President Bill Clinton joined Department of Health and Human Services (DHHS) Secretary Donna Shalala October 29 in proposing federal regulations that would establish the first national standards to protect patients' personal medical records in some cases. The standards would apply to medical records created by health care providers, hospitals, health plans and health care clearinghouses, provided that those records are either transmitted or maintained electronically. Paper printouts from these records also would be protected.
The regulations are required under the terms of the 1996 Health Insurance Portability and Accountability Act. That law committed Congress to enacting comprehensive legislation to prevent medical information, maintained electronically or otherwise, from being disseminated without patients' consent by August 21, 1999. The law further provided that if Congress failed to do so by that date, DHHS was to begin drafting more limited regulations for completion by February 2000. Lawmakers missed this deadline and, in fact, have been stymied by the medical privacy issue for several years. A number of competing proposals are on the table, but action has been postponed, in large part because of controversy on whether a uniform national standard governing parents' access to the medical records of their minor children should preempt state policy on this matter.

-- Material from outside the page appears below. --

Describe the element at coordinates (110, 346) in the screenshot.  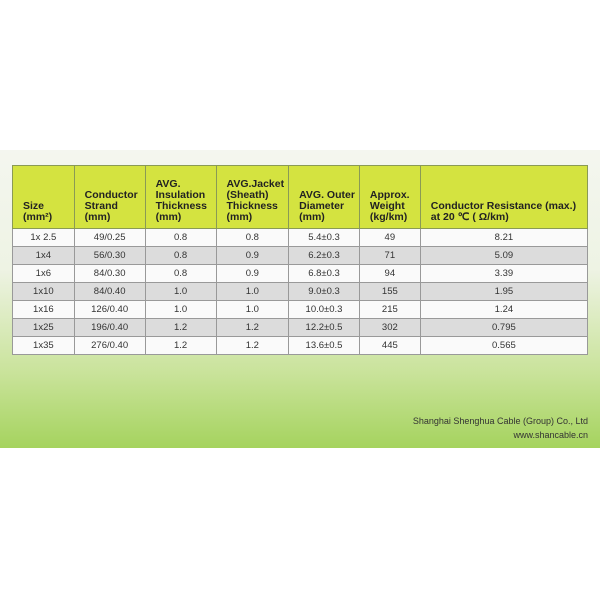
I see `table-cell: 276/0.40` at that location.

In the absence of a federal policy, state laws concerning the right of minors to consent on their own to medical care also determine whether their records are confidential. Currently, 23 states and the District of Columbia explicitly guarantee minors the authority to consent to contraceptive services, and 49 states and the District of Columbia allow minors to consent to the diagnosis and treatment of sexually transmitted diseases. No state explicitly mandates parental involvement for minors to obtain these services. Regarding abortion, however, the situation is quite different; 41 states have enacted laws requiring either parental consent or notification before a minor may obtain an abortion, although the laws are not in effect in all of those jurisdictions.